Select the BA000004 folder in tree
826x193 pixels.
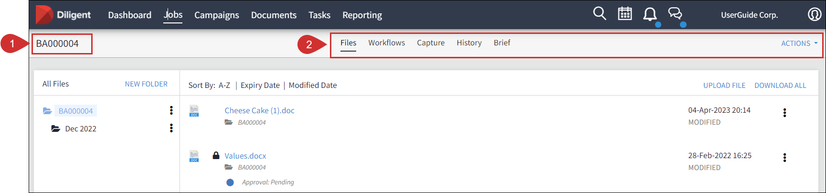(75, 111)
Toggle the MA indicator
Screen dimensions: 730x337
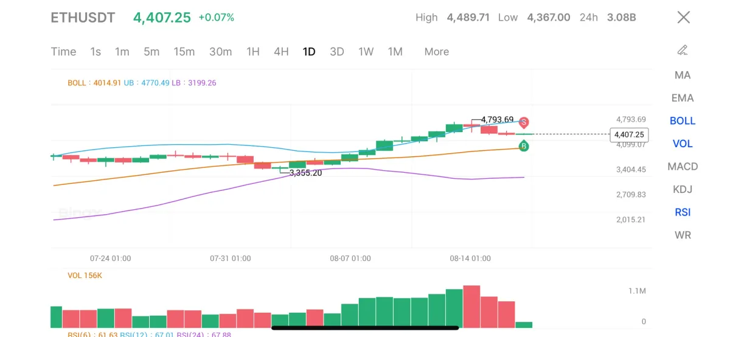(683, 75)
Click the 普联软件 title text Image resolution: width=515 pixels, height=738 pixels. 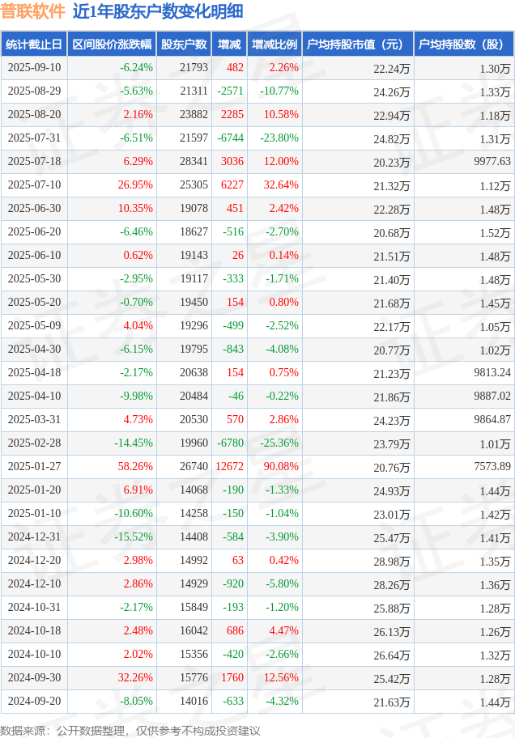(32, 12)
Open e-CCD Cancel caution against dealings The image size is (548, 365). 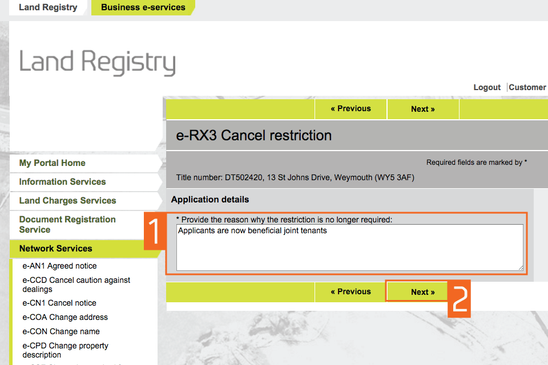pyautogui.click(x=76, y=285)
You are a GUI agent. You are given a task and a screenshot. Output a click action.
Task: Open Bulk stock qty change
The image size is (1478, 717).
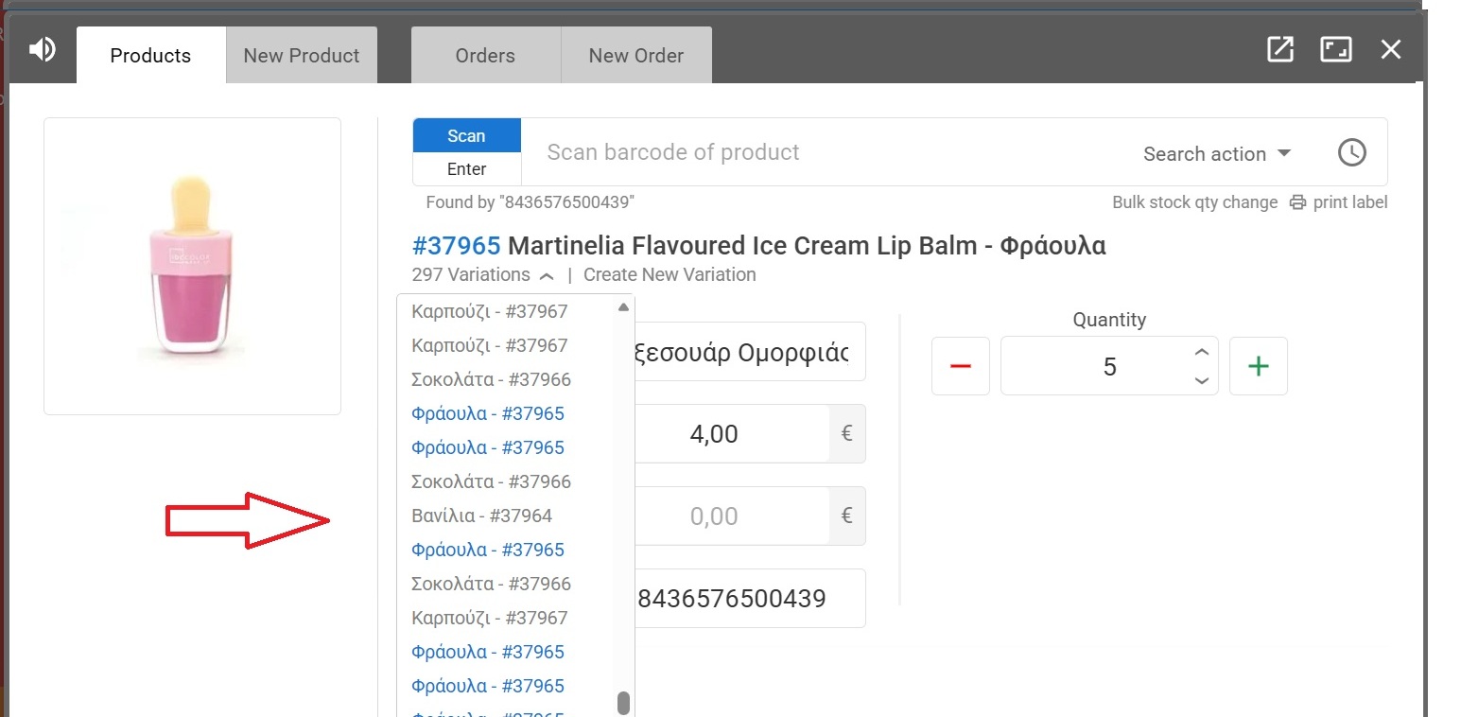pyautogui.click(x=1194, y=202)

==================================================

→ **Description of the task**: Excluding all pictures, output exactly the lines from the line containing "Task: Open Bulk stock qty change" through the last line of the entries above.

→ **Solution for this exercise**:
Task: Open Bulk stock qty change
The image size is (1478, 717).
pyautogui.click(x=1194, y=202)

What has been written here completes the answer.